An investment property is stated initially at its cost and measured subsequently using the fair value model. A gain or loss arising from a change in the fair value of investment property is recognized in profit or loss.

(16) Intangible assets

Computer software is stated at cost and amortized on a straight-line basis over its estimated useful life of 2 to 10 years.

(17) Impairment of non-financial assets

The Company assesses at each balance sheet date the recoverable amounts of those assets where there is an indication that they are impaired. An impairment loss is recognized for the amount by which the asset’s carrying amount exceeds its recoverable amount. The recoverable amount is the higher of an asset’s fair value less costs to sell or value in use. When the circumstances or reasons for recognizing impairment loss for an asset in prior years no longer exist or diminish, the impairment loss is reversed. The increased carrying amount due to reversal should not be more than what the depreciated or amortized historical cost would have been if the impairment had not been recognized.

(18) Borrowings

Borrowings comprise long-term and short-term bank borrowings. Borrowings are recognized initially at fair value, net of transaction costs incurred. Borrowings are subsequently stated at amortized cost; any difference between the proceeds (net of transaction costs) and the redemption value is recognized in profit or loss over the period of the borrowings using the effective interest method.

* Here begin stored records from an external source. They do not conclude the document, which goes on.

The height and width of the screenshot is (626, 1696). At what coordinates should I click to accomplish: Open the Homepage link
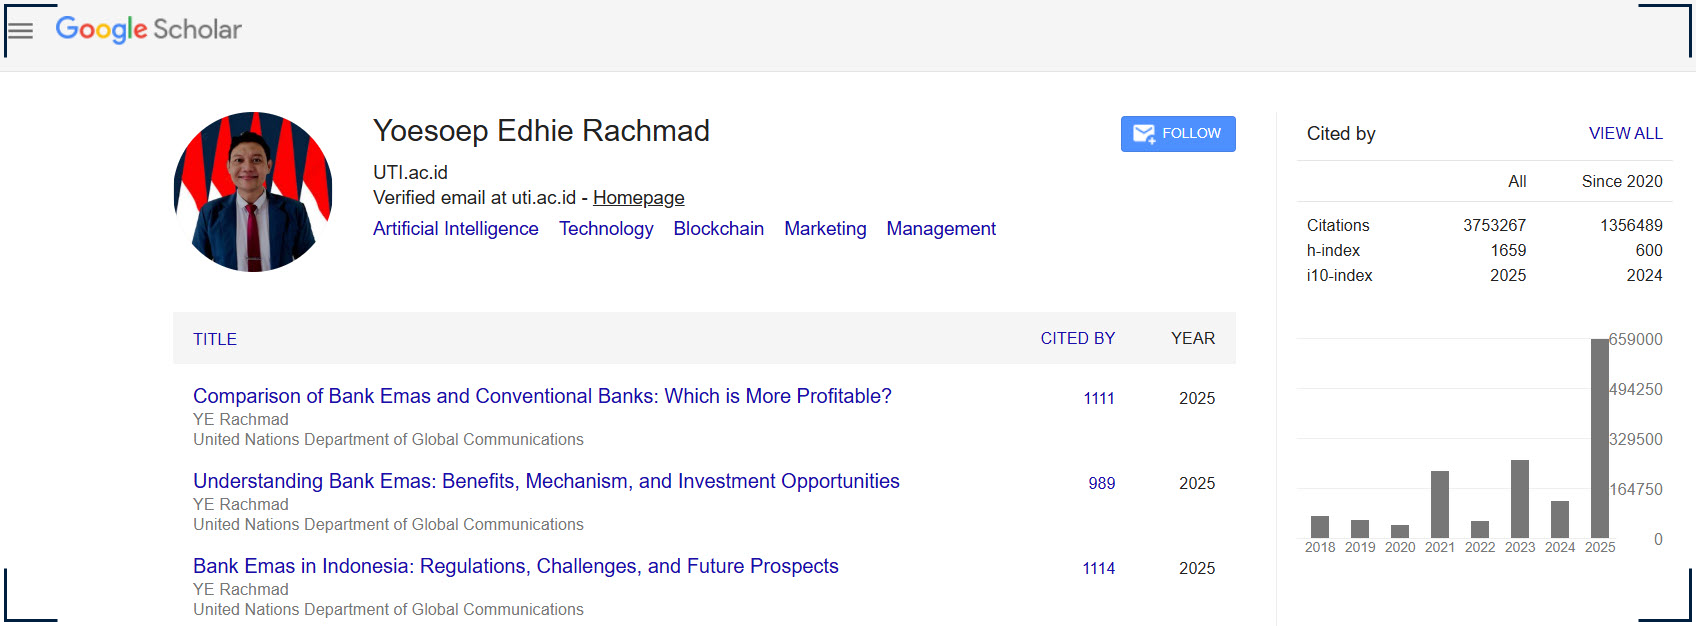[638, 198]
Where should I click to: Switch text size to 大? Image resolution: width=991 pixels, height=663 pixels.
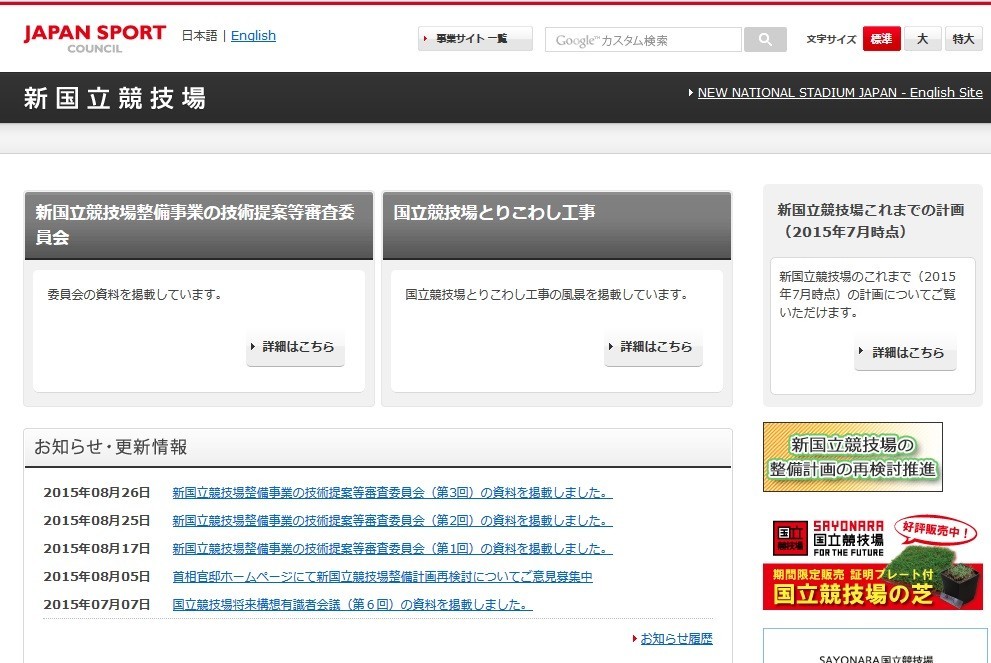922,38
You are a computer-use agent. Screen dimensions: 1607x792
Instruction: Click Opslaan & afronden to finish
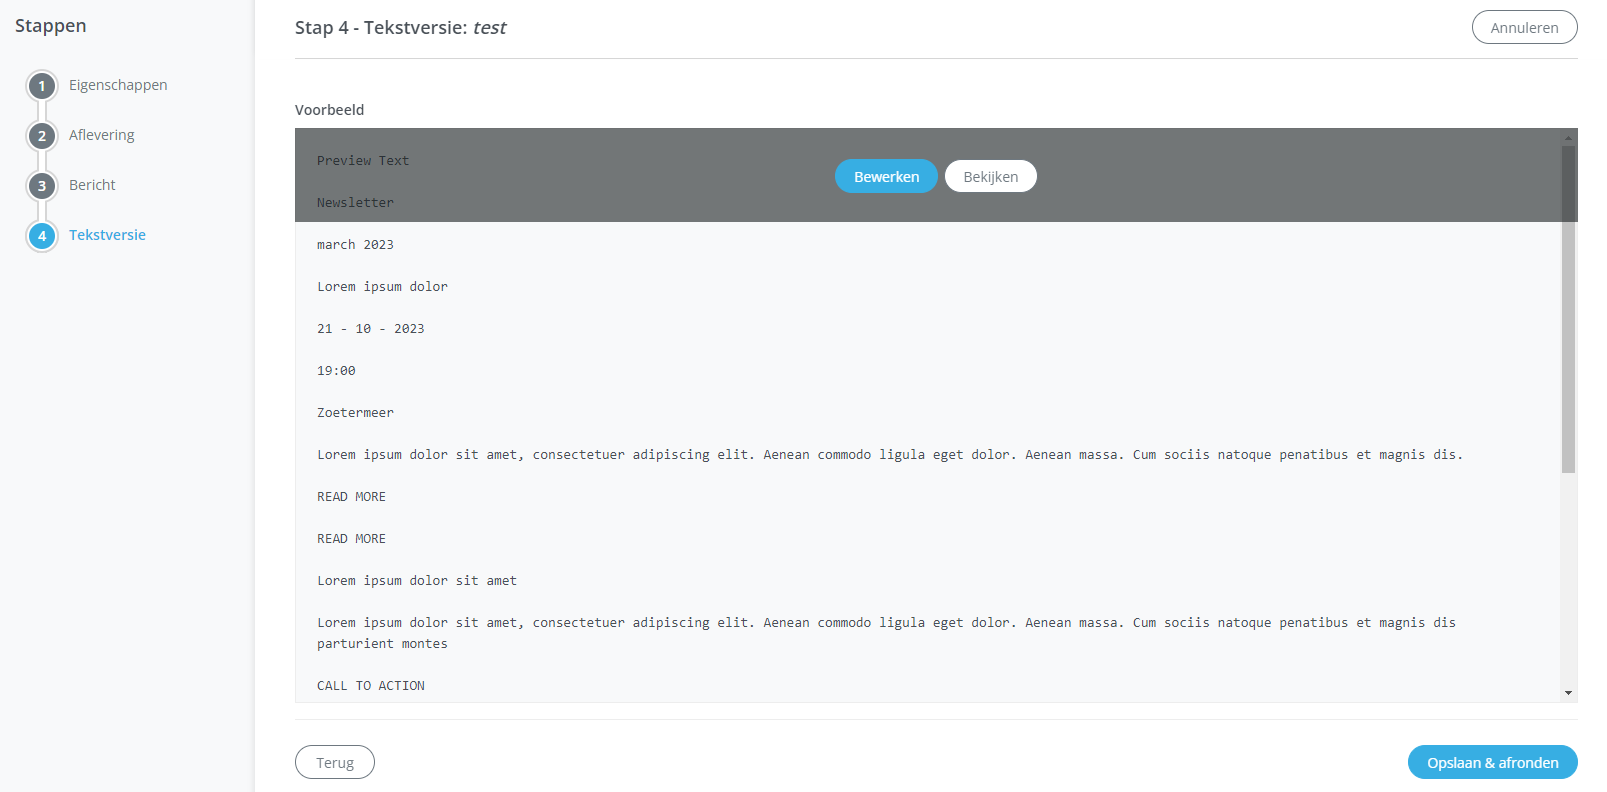pos(1492,762)
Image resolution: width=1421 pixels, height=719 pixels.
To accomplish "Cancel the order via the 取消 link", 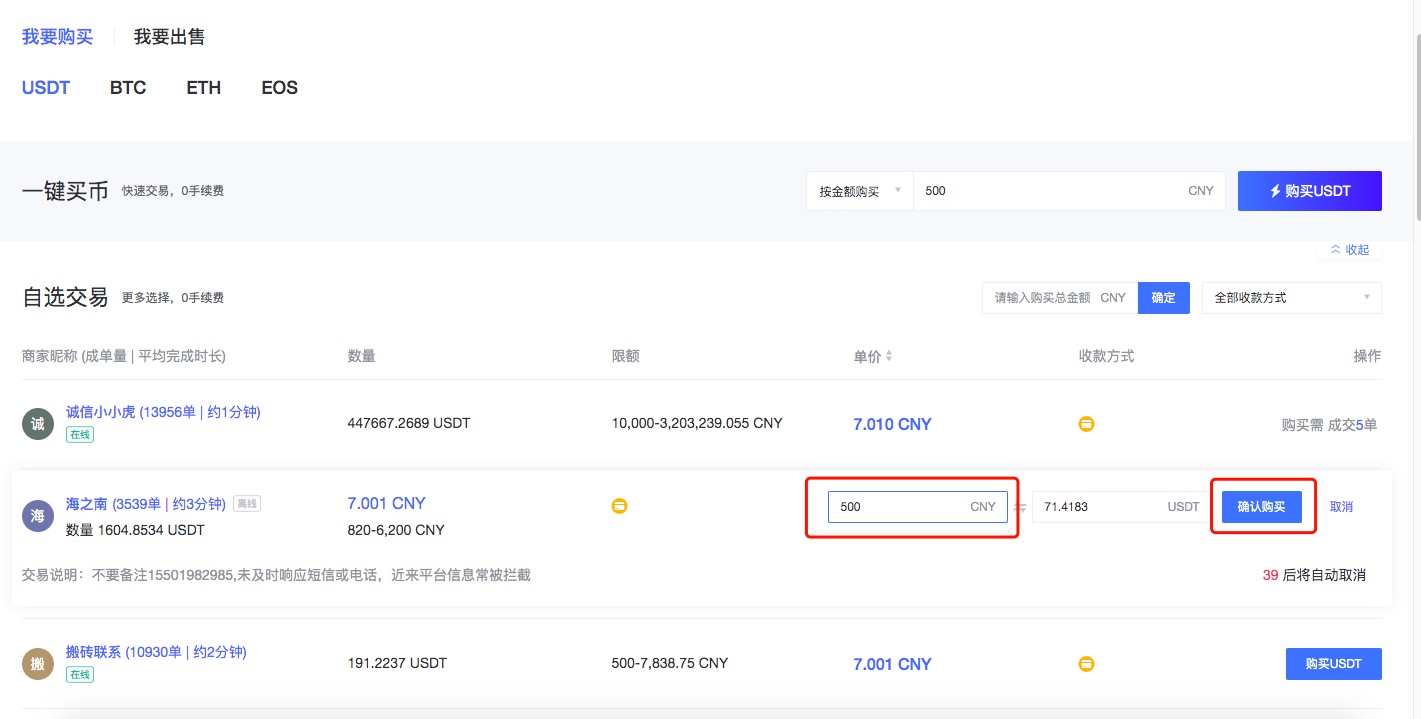I will pyautogui.click(x=1341, y=506).
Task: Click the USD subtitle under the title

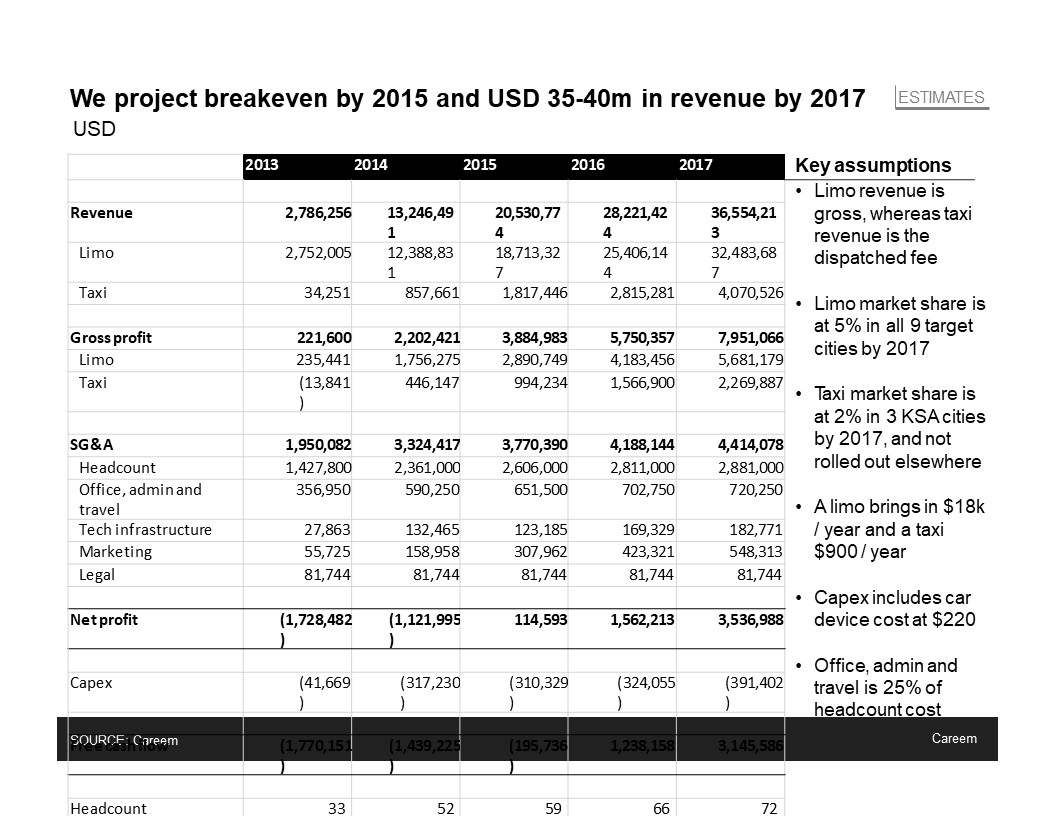Action: point(93,129)

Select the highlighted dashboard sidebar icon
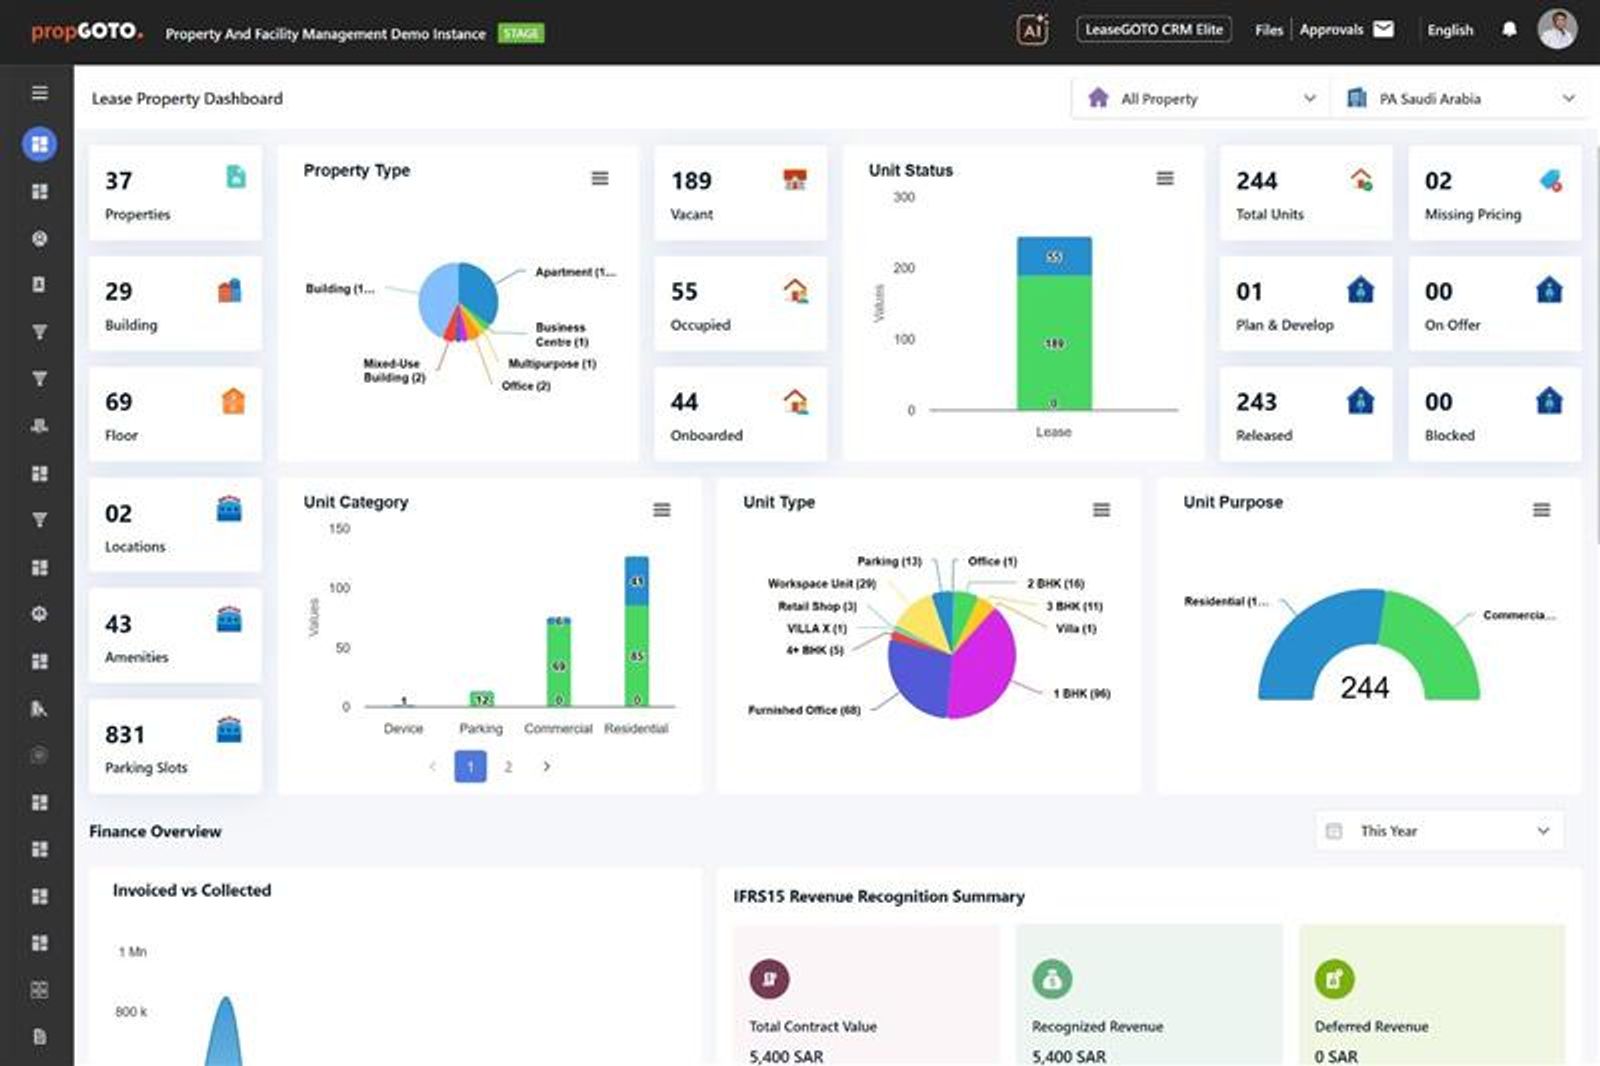point(40,144)
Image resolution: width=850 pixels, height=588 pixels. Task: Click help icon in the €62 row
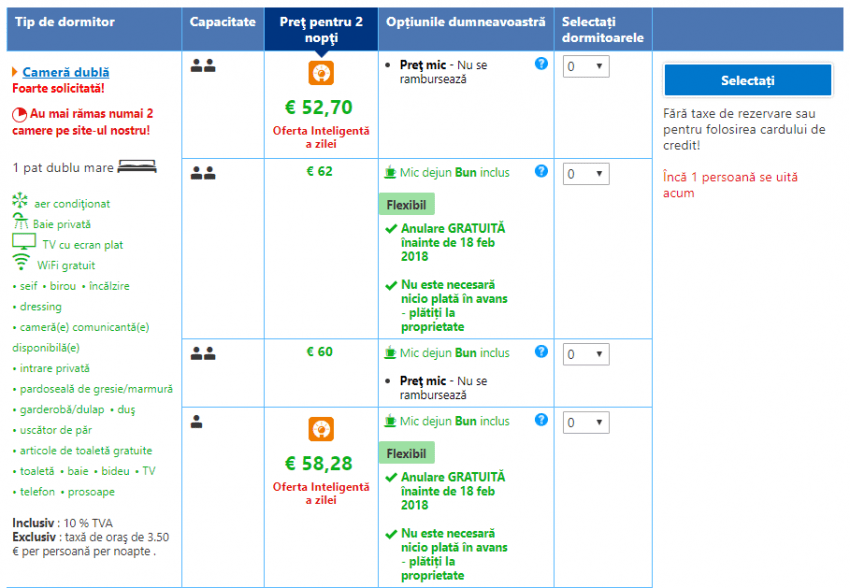[x=541, y=171]
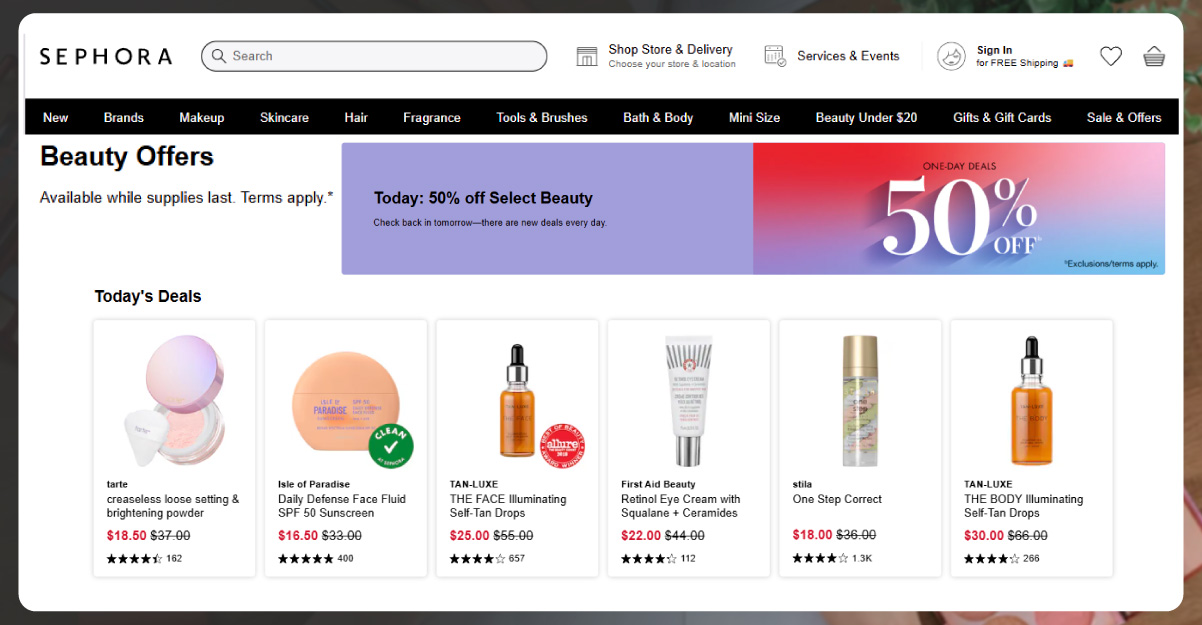
Task: Click the search magnifying glass icon
Action: coord(219,56)
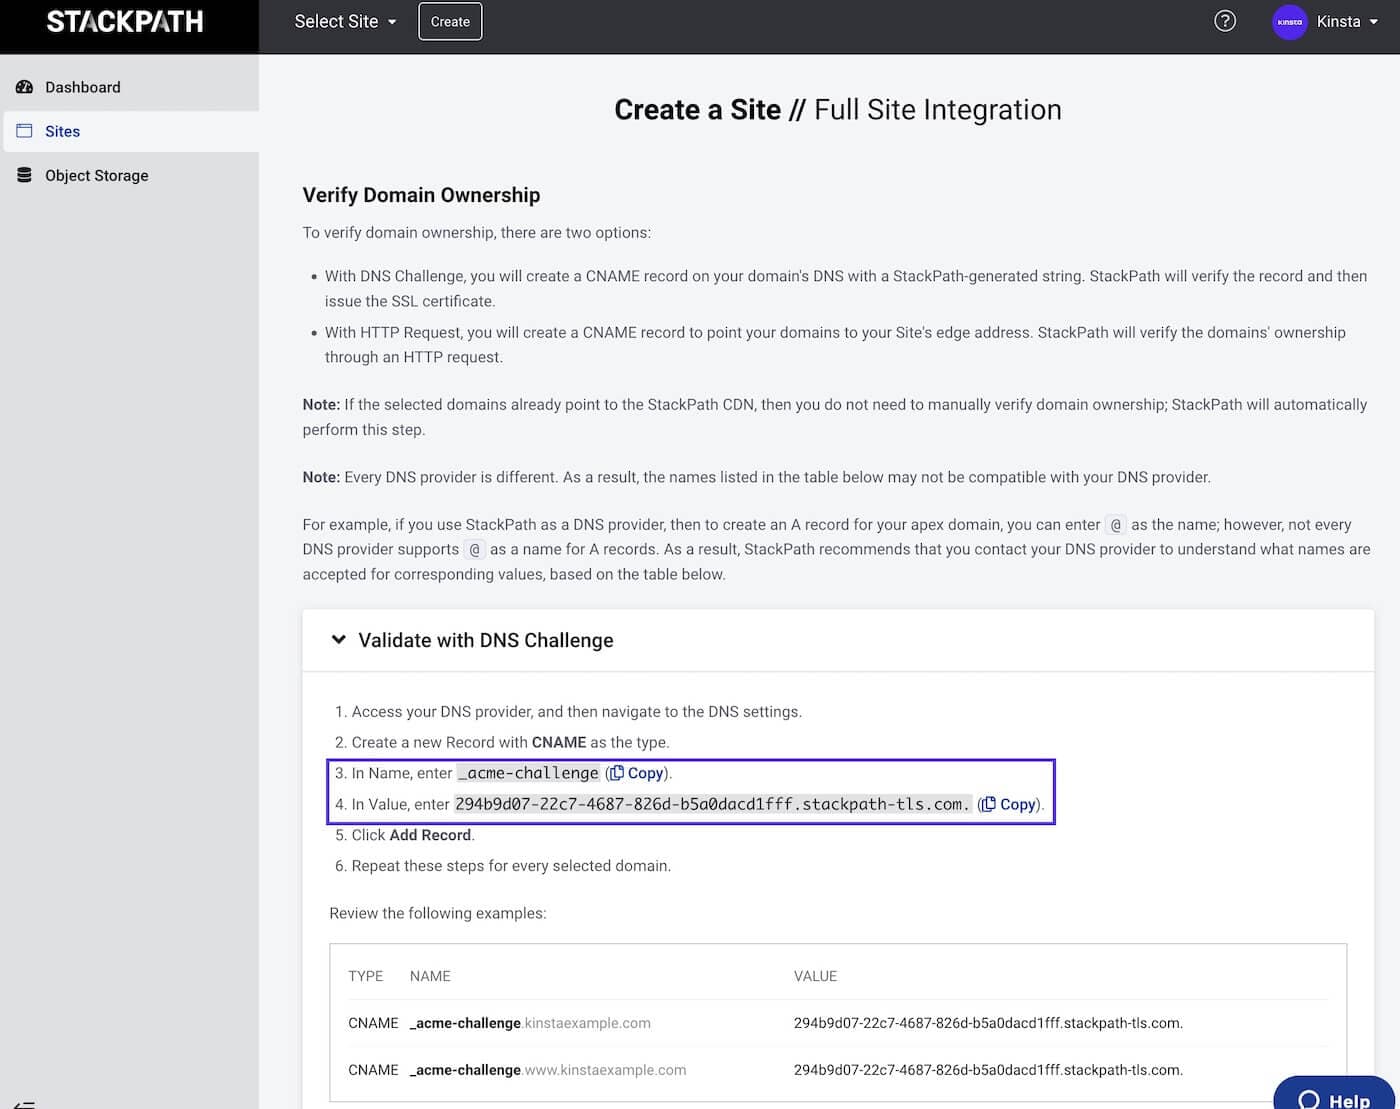Open Object Storage in sidebar
The image size is (1400, 1109).
click(x=97, y=175)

(19) Notes and accounts payable

  • A. Accounts payable are liabilities for purchases of raw materials, goods or services and notes payable are those resulting from operating and non-operating activities.

  • B. The short-term notes and accounts payable without bearing interest are subsequently measured at initial invoice amount as the effect of discounting is immaterial.

(20) Convertible bonds payable

Convertible bonds issued by the Company contain conversion rights (that is, the bondholders have the right to convert the bonds into the Company’s common shares by exchanging a fixed amount of cash for a fixed number of common shares), call options and put options. The Company classifies the convertible bonds upon issuance as a financial asset, a financial liability or an equity instrument in accordance with the contract terms. They are accounted for as follows:

~25~
  • A. The embedded call options and put options are recognized initially at net fair value as ‘financial assets or financial liabilities at fair value through profit or loss’. They are subsequently remeasured and stated at fair value on each balance sheet date; the gain or loss is recognized as ‘gain or loss on valuation of financial assets or financial liabilities at fair value through profit or loss’.

  • B. The host contracts of bonds are initially recognized at fair value. Any difference between the initial recognition and the redemption value is accounted for as the premium or discount on bonds payable and subsequently is amortized in profit or loss as an adjustment to ‘finance costs’ over the period of circulation using the effective interest method.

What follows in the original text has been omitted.